Hiya!
LarsF brought this up in the apache-hbase slack account and it caught my
eye. Sending a note here since the PR is closed where this was being
discussed before[1].
I understand Bryan's concerns that misconfiguration of an HBase
processor with a high number of retries and back-off can create a
situation in which the processing of a single FlowFile will take a very
long time to hit the onFailure state.
However, as an HBase developer, I can confidently state that
hbase.client.retries=1 will create scenarios in which you'll be pushing
a FlowFile through a retry loop inside of NiFi for things which should
be implicitly retried inside of the HBase client.
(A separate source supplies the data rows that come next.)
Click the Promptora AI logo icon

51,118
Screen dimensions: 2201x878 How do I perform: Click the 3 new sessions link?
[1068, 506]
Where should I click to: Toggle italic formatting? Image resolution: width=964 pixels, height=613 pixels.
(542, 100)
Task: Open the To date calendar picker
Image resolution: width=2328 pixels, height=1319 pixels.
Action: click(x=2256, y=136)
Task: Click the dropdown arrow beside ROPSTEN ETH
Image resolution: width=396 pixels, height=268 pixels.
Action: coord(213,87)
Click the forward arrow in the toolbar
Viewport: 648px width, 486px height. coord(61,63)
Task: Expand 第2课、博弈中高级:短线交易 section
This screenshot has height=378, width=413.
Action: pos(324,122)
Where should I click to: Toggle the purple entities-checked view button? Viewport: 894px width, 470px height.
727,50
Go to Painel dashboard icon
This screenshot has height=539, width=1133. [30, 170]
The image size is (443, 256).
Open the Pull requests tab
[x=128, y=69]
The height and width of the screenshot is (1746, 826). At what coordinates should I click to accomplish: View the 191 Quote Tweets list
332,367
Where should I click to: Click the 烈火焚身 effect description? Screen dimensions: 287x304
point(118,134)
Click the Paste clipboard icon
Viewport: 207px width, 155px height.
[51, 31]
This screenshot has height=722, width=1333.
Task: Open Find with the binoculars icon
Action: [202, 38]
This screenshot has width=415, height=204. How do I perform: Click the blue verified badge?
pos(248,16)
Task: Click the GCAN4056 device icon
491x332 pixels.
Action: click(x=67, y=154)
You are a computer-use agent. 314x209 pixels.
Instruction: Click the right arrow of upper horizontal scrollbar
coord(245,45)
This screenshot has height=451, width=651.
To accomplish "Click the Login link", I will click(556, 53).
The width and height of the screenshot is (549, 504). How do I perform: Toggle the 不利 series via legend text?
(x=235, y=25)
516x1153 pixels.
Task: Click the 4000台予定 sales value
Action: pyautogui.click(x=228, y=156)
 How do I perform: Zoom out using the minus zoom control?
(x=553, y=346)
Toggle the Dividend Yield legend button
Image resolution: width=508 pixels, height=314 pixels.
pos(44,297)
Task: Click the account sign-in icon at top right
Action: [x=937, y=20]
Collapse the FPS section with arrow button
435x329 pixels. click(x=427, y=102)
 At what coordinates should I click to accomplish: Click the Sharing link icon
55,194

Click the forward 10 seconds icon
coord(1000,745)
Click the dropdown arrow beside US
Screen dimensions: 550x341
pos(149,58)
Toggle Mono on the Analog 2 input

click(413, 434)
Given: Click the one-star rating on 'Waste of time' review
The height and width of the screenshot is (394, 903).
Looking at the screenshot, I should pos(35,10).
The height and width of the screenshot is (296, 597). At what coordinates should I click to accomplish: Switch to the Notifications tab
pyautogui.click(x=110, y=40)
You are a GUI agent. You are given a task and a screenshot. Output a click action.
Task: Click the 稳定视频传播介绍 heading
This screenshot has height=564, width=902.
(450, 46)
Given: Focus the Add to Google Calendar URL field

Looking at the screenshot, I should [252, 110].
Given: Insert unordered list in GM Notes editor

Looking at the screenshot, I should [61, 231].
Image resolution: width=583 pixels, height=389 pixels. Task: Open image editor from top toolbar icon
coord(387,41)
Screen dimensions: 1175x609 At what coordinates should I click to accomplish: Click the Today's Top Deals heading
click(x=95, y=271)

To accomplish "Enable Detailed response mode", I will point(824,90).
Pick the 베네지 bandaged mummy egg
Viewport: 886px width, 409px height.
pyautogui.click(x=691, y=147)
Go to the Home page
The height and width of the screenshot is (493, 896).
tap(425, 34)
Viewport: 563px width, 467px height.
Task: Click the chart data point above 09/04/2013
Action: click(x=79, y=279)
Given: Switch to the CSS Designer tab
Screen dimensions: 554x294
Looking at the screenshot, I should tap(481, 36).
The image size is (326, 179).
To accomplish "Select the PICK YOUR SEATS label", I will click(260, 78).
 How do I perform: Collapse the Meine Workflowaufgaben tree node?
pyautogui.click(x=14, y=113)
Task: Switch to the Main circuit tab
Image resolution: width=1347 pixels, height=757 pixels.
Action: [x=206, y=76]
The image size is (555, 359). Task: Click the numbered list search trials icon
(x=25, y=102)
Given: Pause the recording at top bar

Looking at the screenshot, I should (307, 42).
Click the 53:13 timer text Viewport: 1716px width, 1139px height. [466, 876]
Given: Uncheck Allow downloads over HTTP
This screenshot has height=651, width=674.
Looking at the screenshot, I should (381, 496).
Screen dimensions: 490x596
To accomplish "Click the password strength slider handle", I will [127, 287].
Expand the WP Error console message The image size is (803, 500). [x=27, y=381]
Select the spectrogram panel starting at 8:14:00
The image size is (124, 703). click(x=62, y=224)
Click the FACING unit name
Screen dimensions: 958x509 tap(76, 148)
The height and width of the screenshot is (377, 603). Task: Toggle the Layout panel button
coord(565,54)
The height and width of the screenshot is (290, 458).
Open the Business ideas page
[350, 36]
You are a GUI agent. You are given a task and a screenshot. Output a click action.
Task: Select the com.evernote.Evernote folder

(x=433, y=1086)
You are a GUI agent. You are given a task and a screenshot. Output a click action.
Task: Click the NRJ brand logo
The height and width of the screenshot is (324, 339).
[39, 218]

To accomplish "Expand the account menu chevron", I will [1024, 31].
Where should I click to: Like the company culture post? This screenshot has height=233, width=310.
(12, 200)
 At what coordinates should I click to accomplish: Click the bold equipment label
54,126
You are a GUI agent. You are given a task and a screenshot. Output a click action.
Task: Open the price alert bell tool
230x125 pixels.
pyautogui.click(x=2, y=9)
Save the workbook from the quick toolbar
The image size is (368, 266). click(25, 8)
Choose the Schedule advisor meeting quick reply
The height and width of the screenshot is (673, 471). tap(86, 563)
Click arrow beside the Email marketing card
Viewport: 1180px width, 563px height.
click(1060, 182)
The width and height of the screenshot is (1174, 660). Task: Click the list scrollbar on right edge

For example, if a Region is being moved between two RegionServers and an
HBase processor is trying to read/write to that Region, the client will
see an exception. This is a "retriable" exception in HBase-parlance
which means that HBase client code would automatically re-process that
request (looking for the new location of that Region first). In most
cases, the subsequent RPC would succeed and the caller is non-the-wiser
and the whole retry logic took 1's of milliseconds.
My first idea was also what Lars' had suggested -- can we come up with a
sanity check to validate "correct" configuration for the processor
before we throw the waterfall of data at it? I can respect if processors
don't have a "good" hook to do such a check.
What _would_ be the ideal semantics from NiFi's? perspective? We have
the ability to implicitly retry operations and also control the retry
backoff values. Is there something more we could do from the HBase side,
given what y'all have seen from the battlefield?
Thanks!
- Josh
[1] https://github.com/apache/nifi/pull/3425